Numerical algebraic geometry provides numerical descriptions of solution sets of polynomial systems of equations in several unknown. Such sets are called algebraic varieties.

In algebraic statistics, a statistical model is associated to an algebraic variety to study its geometric structure.

This thesis contains my work at UC Berkeley that uses numerical algebraic geometry for the algebraic statistics problem of maximum likelihood estimation.

In Chapter 2 we study the maximum likelihood estimation problem on manifolds of matrices with bounded rank. These represent mixtures of distributions of two independent discrete random variables. We determine the maximum likelihood degree for a range of determinantal varieties, and we apply numerical algebraic geometry to compute all critical points of their likelihood functions.

In Chapter 3 we prove a bijection between critical points of the likelihood function on the complex variety of matrices of rank r and critical points on the complex variety of matrices of corank r-1.

From the perspective of statistics, we show that maximum likelihood estimation for matrices of rank r is the same problem as minimum likelihood estimation for matrices of corank r-1,

and vice versa.

In Chapter 4, a description of the maximum likelihood estimation problem in terms of dual varieties and conormal varieties is given. With this description, we define the dual likelihood equations. We show how solving these dual likelihood equations give solutions to the maximum likelihood estimation problem without having the defining equations of the model itself.

In Chapter 5,

discrete algebraic statistical models are considered and solutions to the likelihood equations when the data contain zeros are studied.

Focusing on sampling and model zeros, we show that the solutions of the likelihood equations in these cases are contained in a previously studied variety, the likelihood correspondence.

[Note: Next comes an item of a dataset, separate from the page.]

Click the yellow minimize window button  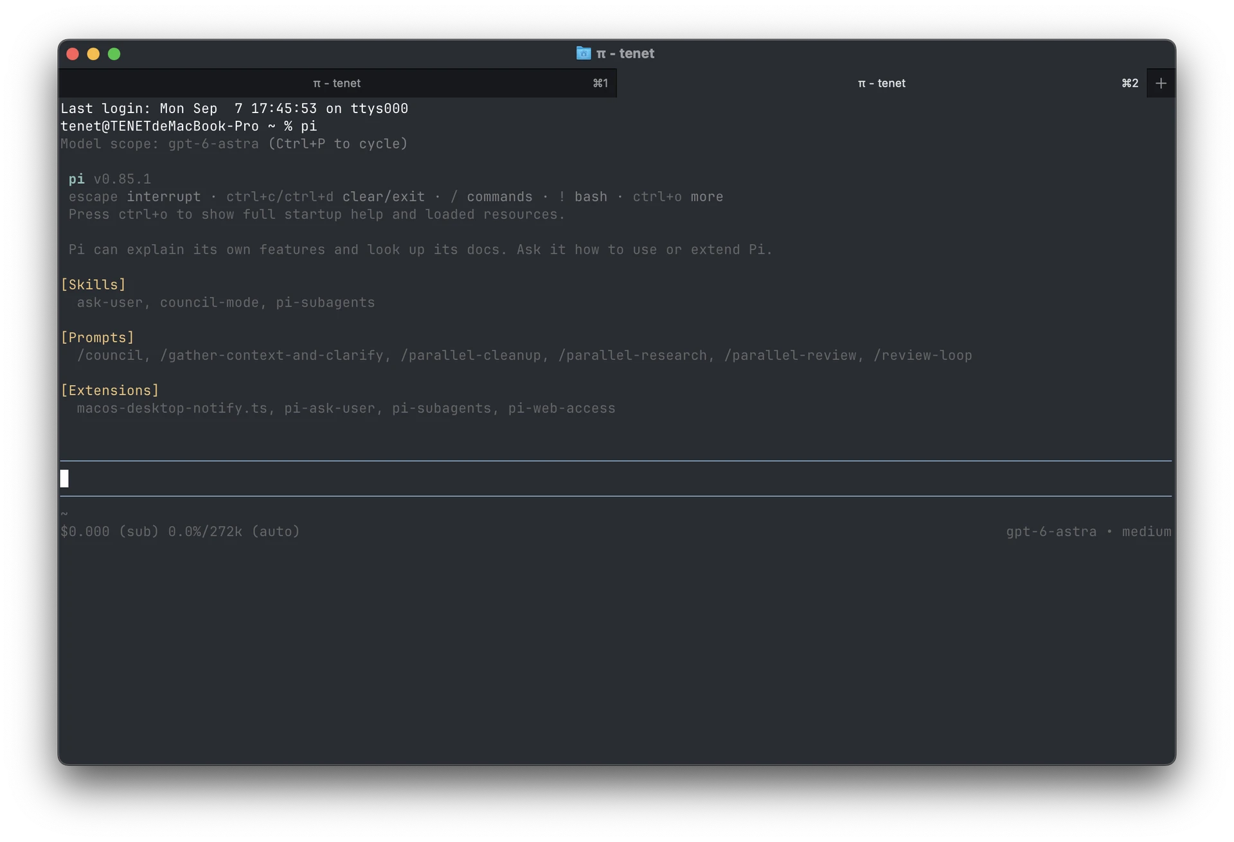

The number of solutions give a lower bound on the ML degree, and the problem of finding critical points to the likelihood function can be partitioned into computationally easier problems involving sampling and model zeros.

In Chapter 6

the Macaulay2 package Bertini.m2 is introduced.

Macaulay2 is a software system designed to support research in algebraic geometry, and Bertini is a popular software system for numerical algebraic geometry.

The package Bertini.m2 provides an interface to Bertini via Macaulay2.